Oh dear, I love Anthony Minghella’s movies (well, almost all of them). I adored his screenplays. The news of his sudden death at London’s Charing Cross Hospital this morning of brain hemorrhage is utterly tragic. I honestly believed the man still had at least one great film in him.

It was exactly a month ago, right before the Oscars that I wrote this, mentioning him:

Anthony Minghella is Oscar’s lucky charm.
He executive-produced “Michael Clayton” (and reportedly helped Tony Gilroy polish the script), and had a tiny cameo at the end of “Atonement” (as Vanessa Redgrave’s TV interviewer). The “write without adjectives” line in “Atonement” is lifted from Minghella’s Oscar winner, “The English Patient”. Now both “Michael Clayton” and “Atonement” are Best Picture nominees.

Not so lucky after all, I guess.

The irony is that Sydney Pollack, who’s fighting cancer, was supposed to be the gravely ill, soon to depart, producer of “Michael Clayton”. But he’s still with us. Minghella, on the other hand, is no longer.

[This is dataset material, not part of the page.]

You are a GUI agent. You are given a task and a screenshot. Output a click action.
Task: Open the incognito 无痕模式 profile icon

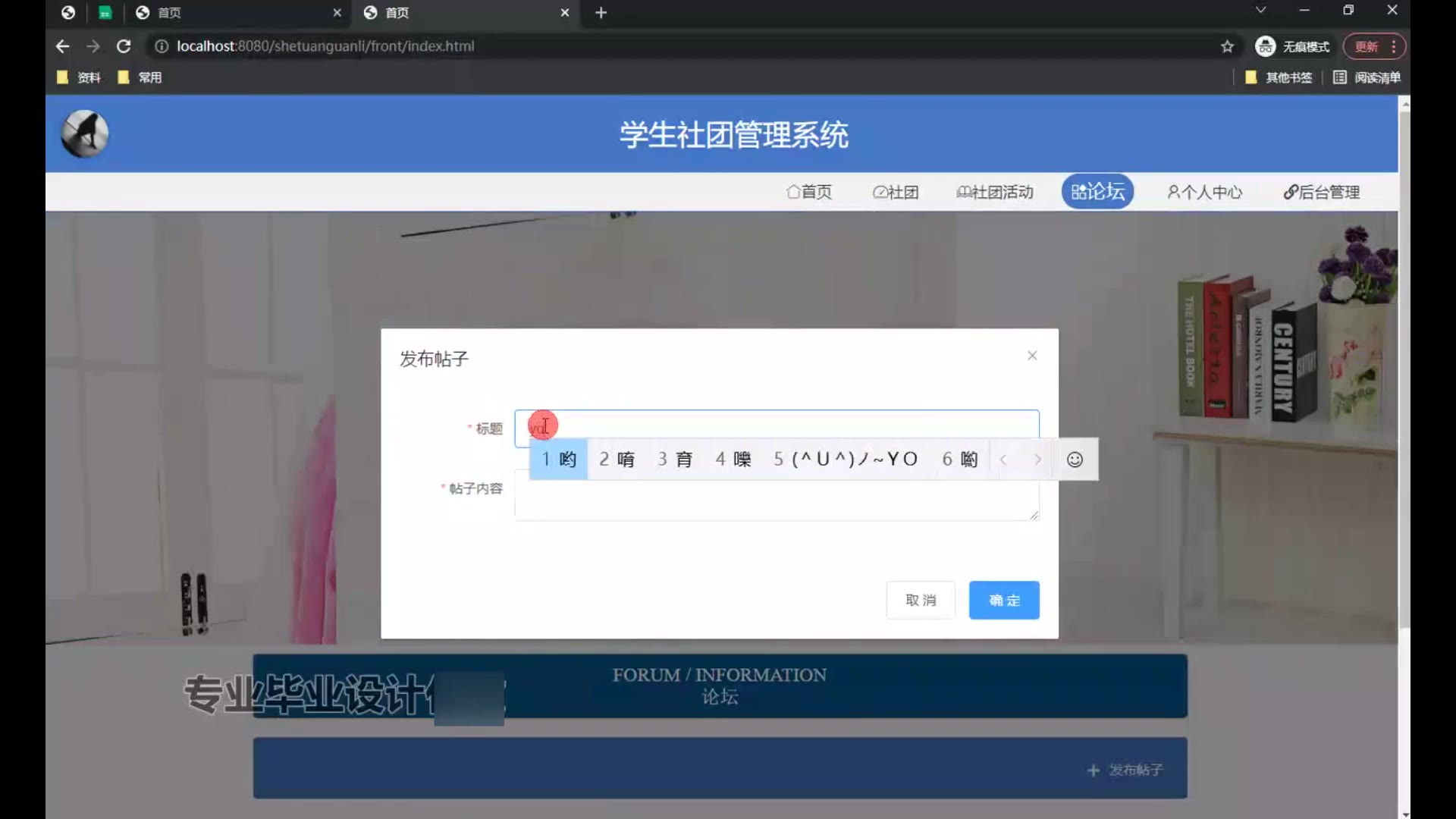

Even more chilling: Minghella got his first break as a screenwriter when he wrote the absolutely brilliant TV series “The Storyteller”, created and produced by Jim Henson. Henson died suddenly in a New York Hospital of pneumonia. He was 54 years old as well. Spooky coincidence.

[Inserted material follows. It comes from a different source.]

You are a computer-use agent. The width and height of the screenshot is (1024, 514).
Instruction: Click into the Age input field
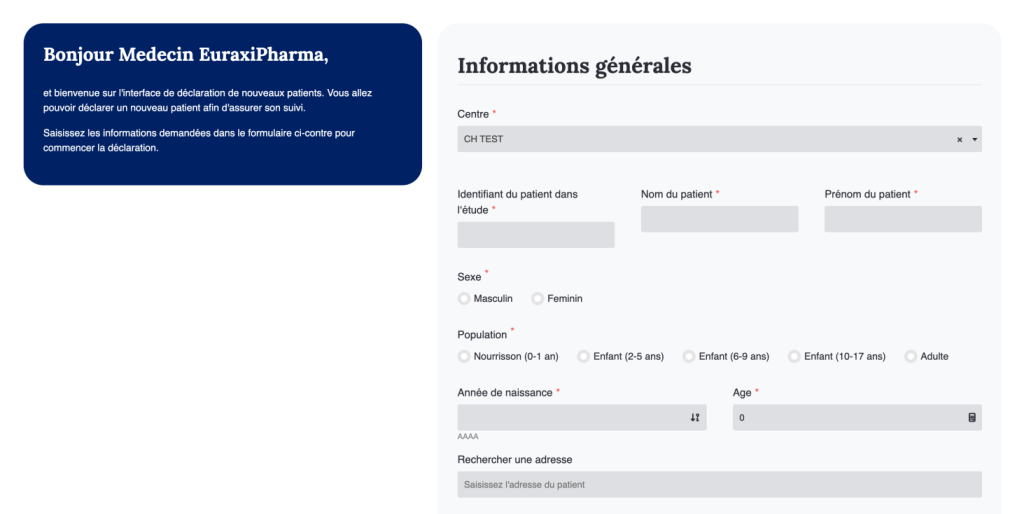pyautogui.click(x=845, y=418)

I loved Minghella love for words and language. He’s the only screenwriter I know who made one movie about adverbs (”Truly, Madly, Deeply” and one movie about adjectives (”The English Patient”). Even his almost-bland “Mr. Wonderful” included great exchanges where the romantic leads try to analyze their love affair while searching the proper words for it. His movies traveled between different scapes of reality: memories, fantasies, stories, imagination. Most of his characters pretended to be someone they are not. Most of them used words to survive.
Minghella’s philosophy was clear: words are deceitful. And his wordsmanship, hence his deceitfulness, was exquisite.

Oh dear 2: Jeffrey Wells’ Minghella obit is absolutely heartbreaking.